Was dieses Spannungsfeld ausmacht, – das sind nicht zuletzt das Vertrauen auf bewährtes Gedankengut und die Erfahrungen, die man beim Schreiben gemacht hat –, muss untersucht und verstanden werden. Beispielsweise haben Se Angst davor, beim Fertigstellen Ihres Projekts zu entdecken, dass Sie weniger begabt sind, als Sie es gehofft haben.
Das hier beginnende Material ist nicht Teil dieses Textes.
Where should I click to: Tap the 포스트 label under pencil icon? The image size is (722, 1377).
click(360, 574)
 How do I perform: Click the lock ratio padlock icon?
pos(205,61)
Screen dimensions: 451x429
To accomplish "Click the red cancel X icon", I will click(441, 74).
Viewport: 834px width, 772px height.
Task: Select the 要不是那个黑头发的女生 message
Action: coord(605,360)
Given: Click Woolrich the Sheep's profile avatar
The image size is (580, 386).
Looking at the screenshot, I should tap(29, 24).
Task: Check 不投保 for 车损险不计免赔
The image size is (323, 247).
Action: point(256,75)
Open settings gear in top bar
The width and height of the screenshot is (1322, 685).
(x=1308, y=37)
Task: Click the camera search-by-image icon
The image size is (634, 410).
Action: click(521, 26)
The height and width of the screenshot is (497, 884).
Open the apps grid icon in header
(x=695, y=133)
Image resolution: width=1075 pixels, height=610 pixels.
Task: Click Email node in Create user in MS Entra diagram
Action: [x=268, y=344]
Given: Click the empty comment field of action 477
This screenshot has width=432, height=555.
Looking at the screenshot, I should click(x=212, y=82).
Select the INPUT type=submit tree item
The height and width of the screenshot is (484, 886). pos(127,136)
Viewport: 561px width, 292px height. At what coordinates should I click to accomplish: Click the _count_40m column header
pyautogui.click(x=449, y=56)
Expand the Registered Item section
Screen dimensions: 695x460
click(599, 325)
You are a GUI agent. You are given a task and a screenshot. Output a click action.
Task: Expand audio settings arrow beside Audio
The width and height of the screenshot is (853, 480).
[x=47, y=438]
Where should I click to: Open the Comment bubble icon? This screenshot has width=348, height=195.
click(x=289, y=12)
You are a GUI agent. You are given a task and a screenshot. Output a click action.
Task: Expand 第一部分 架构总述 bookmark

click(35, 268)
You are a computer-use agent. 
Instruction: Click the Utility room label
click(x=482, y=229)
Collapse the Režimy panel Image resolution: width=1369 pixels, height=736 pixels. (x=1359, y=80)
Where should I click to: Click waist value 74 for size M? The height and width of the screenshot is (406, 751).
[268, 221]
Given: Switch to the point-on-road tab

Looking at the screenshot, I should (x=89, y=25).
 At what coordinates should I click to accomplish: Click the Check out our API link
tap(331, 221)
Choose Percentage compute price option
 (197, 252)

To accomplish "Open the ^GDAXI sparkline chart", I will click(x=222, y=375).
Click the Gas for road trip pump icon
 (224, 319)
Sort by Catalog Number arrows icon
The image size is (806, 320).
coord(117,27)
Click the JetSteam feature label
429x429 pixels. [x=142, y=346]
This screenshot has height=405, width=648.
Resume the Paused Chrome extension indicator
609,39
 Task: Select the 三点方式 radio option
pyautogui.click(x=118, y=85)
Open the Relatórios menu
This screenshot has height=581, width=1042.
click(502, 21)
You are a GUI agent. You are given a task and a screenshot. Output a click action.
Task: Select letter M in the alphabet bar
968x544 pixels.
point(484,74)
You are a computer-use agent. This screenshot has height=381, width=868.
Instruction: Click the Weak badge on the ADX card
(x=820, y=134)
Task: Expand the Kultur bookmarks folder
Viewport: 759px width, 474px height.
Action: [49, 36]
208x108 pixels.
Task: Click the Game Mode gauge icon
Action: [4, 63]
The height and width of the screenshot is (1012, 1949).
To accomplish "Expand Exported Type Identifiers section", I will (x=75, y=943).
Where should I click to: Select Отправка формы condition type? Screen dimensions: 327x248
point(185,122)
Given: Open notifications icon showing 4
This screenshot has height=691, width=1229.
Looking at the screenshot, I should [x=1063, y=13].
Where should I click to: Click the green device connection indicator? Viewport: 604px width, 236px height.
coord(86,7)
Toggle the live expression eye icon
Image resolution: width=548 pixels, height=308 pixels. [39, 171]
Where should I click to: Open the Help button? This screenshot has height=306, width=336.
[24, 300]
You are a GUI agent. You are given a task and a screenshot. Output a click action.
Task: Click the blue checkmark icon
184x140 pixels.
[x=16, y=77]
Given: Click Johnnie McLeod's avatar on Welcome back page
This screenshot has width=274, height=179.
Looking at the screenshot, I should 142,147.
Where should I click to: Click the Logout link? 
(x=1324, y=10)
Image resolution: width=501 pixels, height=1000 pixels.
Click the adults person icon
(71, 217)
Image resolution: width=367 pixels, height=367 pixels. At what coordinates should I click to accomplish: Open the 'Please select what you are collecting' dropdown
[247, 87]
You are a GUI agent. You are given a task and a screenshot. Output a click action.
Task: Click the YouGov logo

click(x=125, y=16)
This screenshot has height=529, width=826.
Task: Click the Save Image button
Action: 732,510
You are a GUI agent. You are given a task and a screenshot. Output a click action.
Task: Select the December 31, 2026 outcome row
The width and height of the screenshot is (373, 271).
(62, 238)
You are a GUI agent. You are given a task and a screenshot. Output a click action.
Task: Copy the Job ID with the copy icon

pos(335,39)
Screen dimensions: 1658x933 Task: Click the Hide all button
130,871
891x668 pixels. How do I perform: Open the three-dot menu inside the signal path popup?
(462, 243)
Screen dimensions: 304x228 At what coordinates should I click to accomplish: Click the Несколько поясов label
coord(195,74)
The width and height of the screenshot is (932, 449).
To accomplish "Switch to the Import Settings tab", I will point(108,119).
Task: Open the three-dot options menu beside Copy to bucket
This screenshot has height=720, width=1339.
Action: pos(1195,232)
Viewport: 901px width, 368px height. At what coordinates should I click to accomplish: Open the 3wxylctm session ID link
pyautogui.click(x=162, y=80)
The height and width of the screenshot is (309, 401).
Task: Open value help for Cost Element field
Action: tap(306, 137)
Irgend welche Schwachstellen könnten offensichtlich werden, und schmerzlich gäbe man sich selbst die Schuld am eigenen Scheitern. Muss man sich angesichts solcher bewusster oder unbewusster Ängste wundern, wenn man es vorzieht, auf dem niedereren Plateau zu bleiben?

Wenn man so denkt, hat man die Möglichkeit, die Blockade als das zu sehen, was sie wirklich ist: ein Mechanismus zum Selbstschutz, der vielleicht schon in der Kindheit entstanden ist und auch im Erwachsenenleben noch vorhält. Die gleichen Risiken der Selbstentblößung, der Scham und der Selbsterniedrigung, die die Jugendjahre geprägt haben, werden wieder auftauchen, während man versucht zu schreiben. Der gleiche Schutzmechanismus, den man als Kind erlernt hat, – emotionales Herunterfahren und die Unterdrückung des natürlichen kreativen Potentials –, wird ebenfalls wieder auftauchen. Nur wirst Du es jetzt Schreiblockade nennen.

Ironischerweise ist der Frust, der eine Schreibblockade begleitet, meistens ein Indikator dafür, dass ein kreatives und bedeutungsvolles Wachstum möglich ist, dass die Geburtswehen des Sprungs von einer Ebene zu einer höheren Ebene ertragen werden können. Mehr noch: Wenn ein Autor die durch eine Blockade vermittelte « Lehre » durchgemacht hat, wird seine Arbeit tiefer, reifer und reicher, emotional wahrer und persönlich relevanter.

Also nicht verzweifeln: Wenn Du ein Autor bist, wirst Du wahrscheinlich mit Blockaden zu kämpfen haben. Aber ich glaube, dass die Schreibblockaden wie die Entwicklungsphasen, die wir von unserer Kindheit bis zum Erwachsenenalter durchmachen, eine Reihe von Stationen darstellen, mit denen wir uns konfrontieren und die wir verstehen und steuern müssen, wenn wir zu einer künstlerischen Reife gelangen wollen.


Dennis Palumbo, M.A., MFT, ein früherer Hollywood-Drehbuchautor (My Favorite Year, Welcome Back, Kotter usw.), arbeitet heute als Psychotherapeut mit Privatpraxis. Er hat sich auf Kreativitätsfragen spezialisiert.